LA NOVITA' PERENNE DELLA PASQUA Messaggio del Vescovo Mons. Alessandro Maggiolini I so

I so


Pubblichiamo qui di seguito il testo scritto da mons.
Alessandro Maggiolini per il giorno di Pasqua.


La novità perenne

della Pasqua

Como, domenica 31 marzo 2002


1) Sembra chiusa bruscamente la vicenda del Signore Gesù tra
noi: una delusione. Speravamo in un regno di potenza che egli,
invece, non era venuto a donarci. Speravamo in una vittoria
squillante esibita tra gente sazia che non coglie la novità del
mistero della vita nuova. Speravamo che ponesse resistenza alla
passione e al morire solitario e quasi disperato. Speravamo che
si mostrasse redivivo e non più morituro: principio universale
di salvezza. Speravamo che apparisse come una novità e aprisse i
cieli e colmasse la terra di esultanza. Speravamo che ci
portasse con sé nella risurrezione dai morti. Speravamo che si
squarciassero le tenebre pesanti della nostra disperazione: di
noi che lo abbiamo ucciso appendendolo a una croce. Speravamo.
Tutto concluso?

Ed ecco l’annuncio che reca un dono il quale si pone oltre ogni
attesa. Dapprima si mostra alle donne, poi a Pietro e Giovanni,
poi ai dodici spaventati, poi a più di cinquecento fratelli dei
quali alcuni vivono ancora tra noi.

2) Il Padre lo chiama alla vita gloriosa e il Signore Gesù dona
il suo Spirito per rinnovare la terra. Anzi, egli si desta dal
sonno della morte e inizia una nuova fase di esistenza: il
sepolcro è vuoto perché è lo stesso sepolcro a spalancare l’età
dell’alleanza nuova e definitiva.

Vogliamo scoprire l’essenza del cristianesimo? Ebbene, non è
soltanto un complesso di dogmi; non è soltanto un sistema di
imperativi morali; non è una sorta di fabulazione che ci incanta
e ci delude e ci irrita. Il cristianesimo è originariamente un
fatto, un avvenimento; anzi, una persona che si colloca tra noi
come motivo della nostra liberazione dal peccato e della nostra
nuova compagnia con Dio e con i fratelli. Uno che risorge perché
è il Verbo di Dio. Allora accolgo anche la dottrina e l’etica.
Uomo-Dio: nulla di meno. Non so che fare di profeti che parlano
a nome di e ci comunicano la loro disillusione.
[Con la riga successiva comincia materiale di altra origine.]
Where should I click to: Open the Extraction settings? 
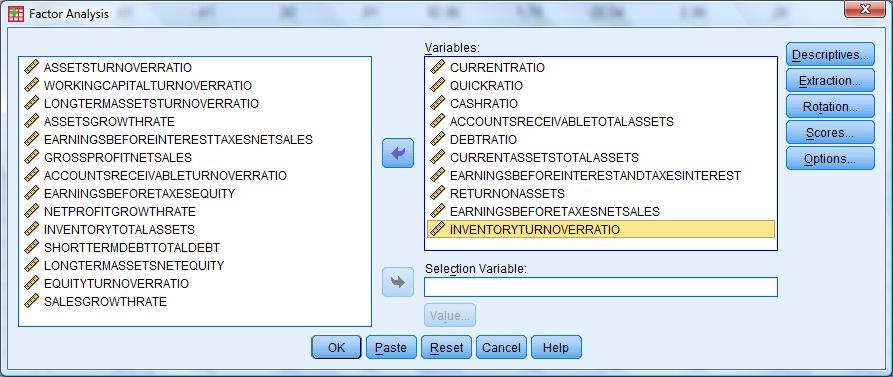coord(830,80)
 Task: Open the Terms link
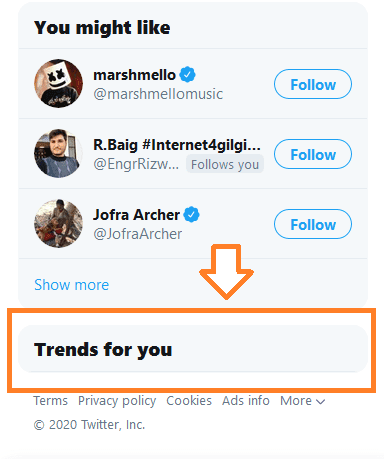coord(51,400)
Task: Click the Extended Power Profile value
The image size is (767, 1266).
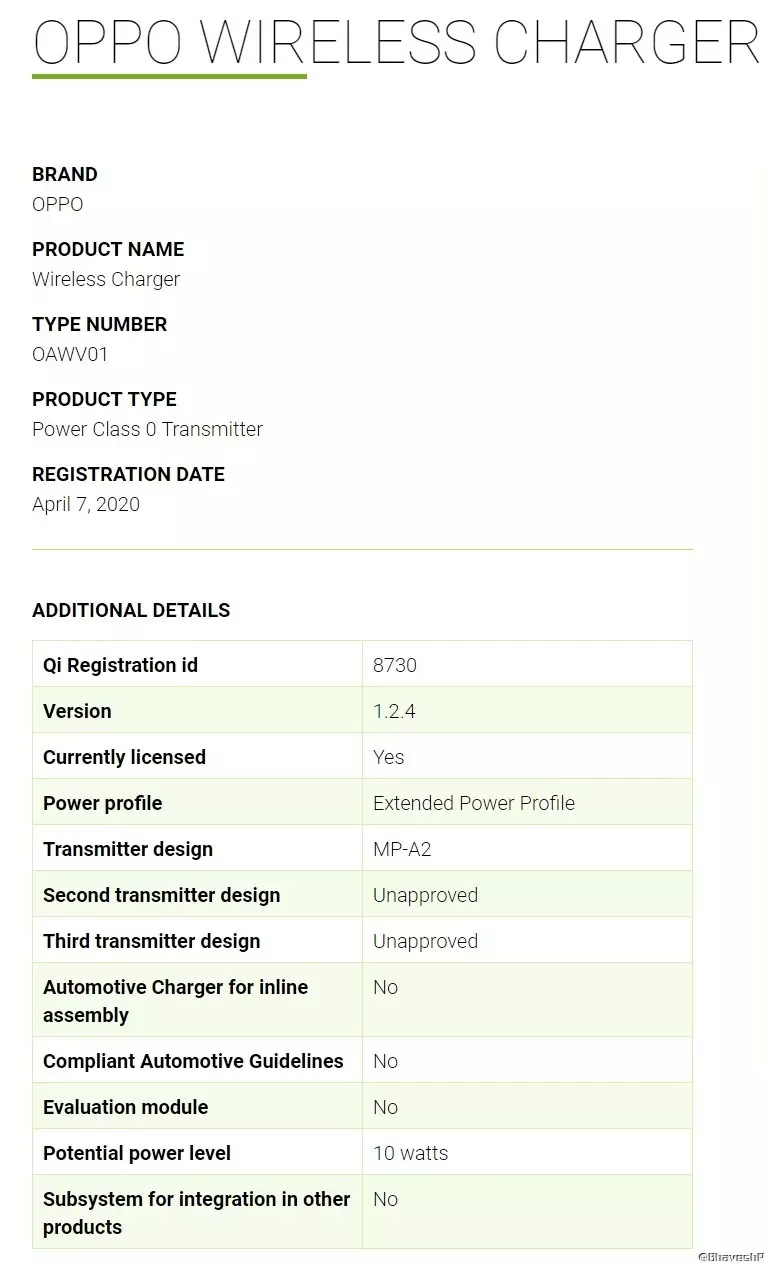Action: tap(474, 803)
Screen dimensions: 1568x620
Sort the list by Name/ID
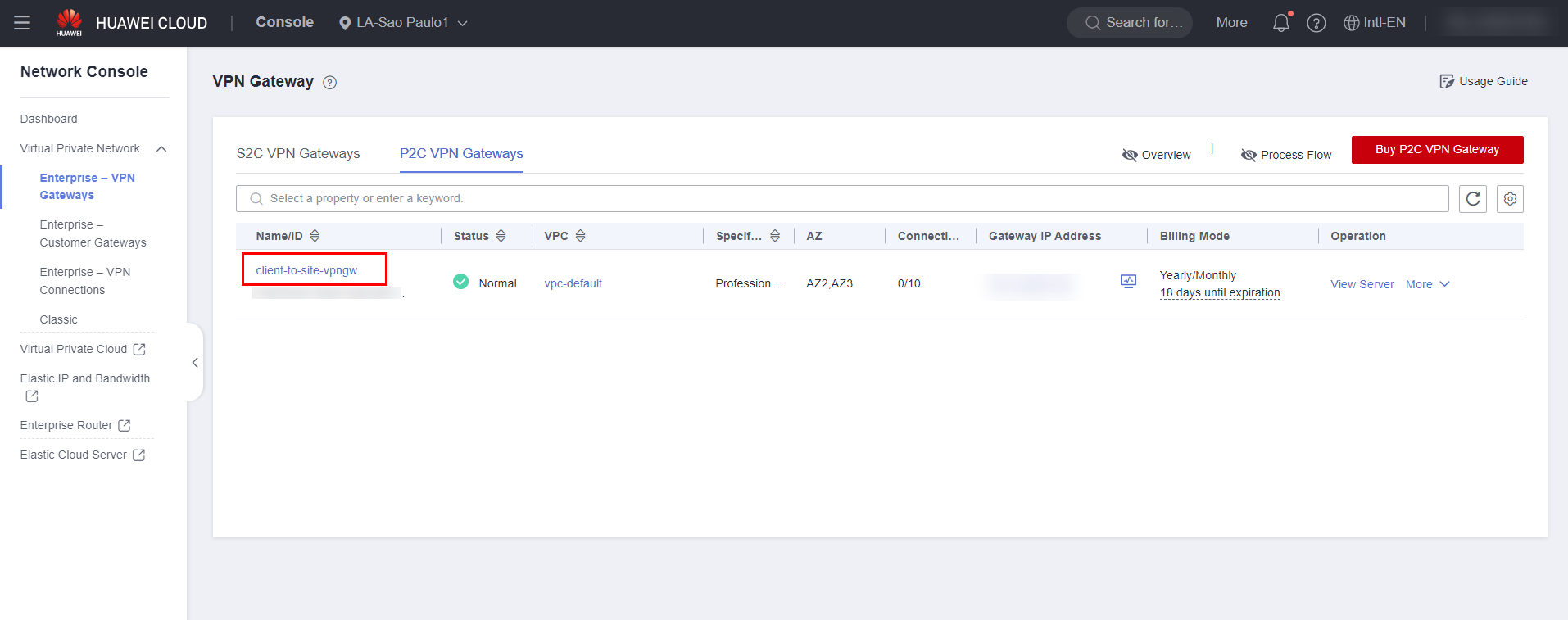[315, 236]
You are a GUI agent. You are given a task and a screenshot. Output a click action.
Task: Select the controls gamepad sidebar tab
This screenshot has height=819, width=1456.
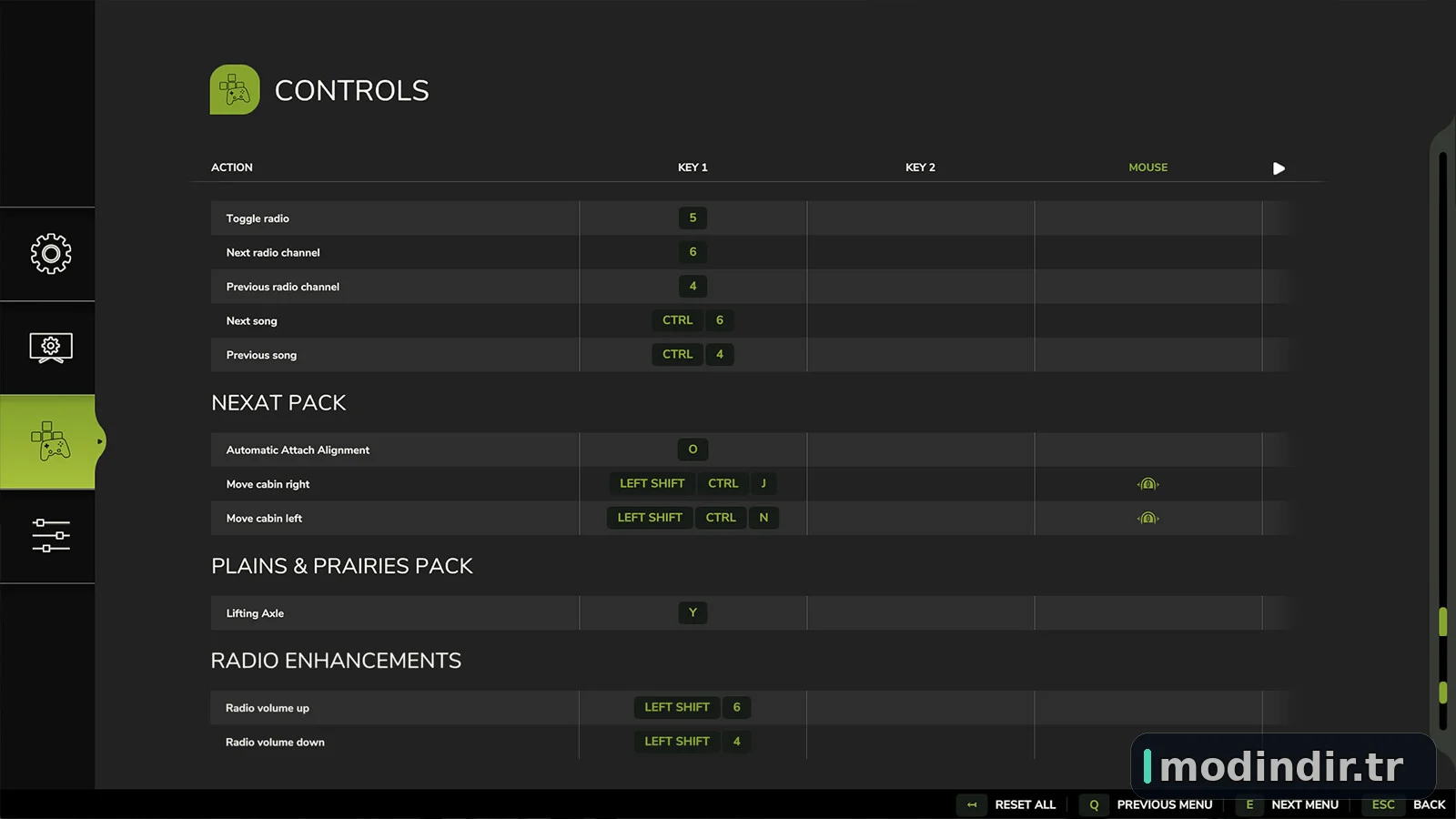pos(47,442)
Voglio vedere e toccare Cristo nella sua Chiesa. Scorgerlo nel
mistero di una Presenza che mi accompagna fino al termine della
vita e dopo il tempo terrestre. Questa esperienza realistica è
il cristianesimo spesso sognato come un’astrattezza lontana.
Chiamare per nome il Signore Gesù. Sentirmi da lui chiamare per
nome e iniziare a capire chi sono davvero in una vicenda di
dilezione a lui e ai fratelli.

3) Se uno ha vinto la morte perché è il Dio con noi, allora devo
concedermi soltanto a lui; posso avere soltanto il culto della
sua personalità. Vanno infranti tutti gli idoli. Rimane
unicamente questa adorazione che mi fa vincere il mondo con la
fede. Ma questa accoglienza mi coinvolge nel perdono dei
peccati, nella vita di grazia che prepara la gloria, nel dar
significato anche al dolore che rivela il modo in cui Dio fatto
uomo ama.

Inizia il canto di gioia. Si perde il diritto alla disperazione.
La proiezione missionaria nell’altrove e nel futuro diviene
obbligo e calda possibilità. Inizia una gioia senza tramonto.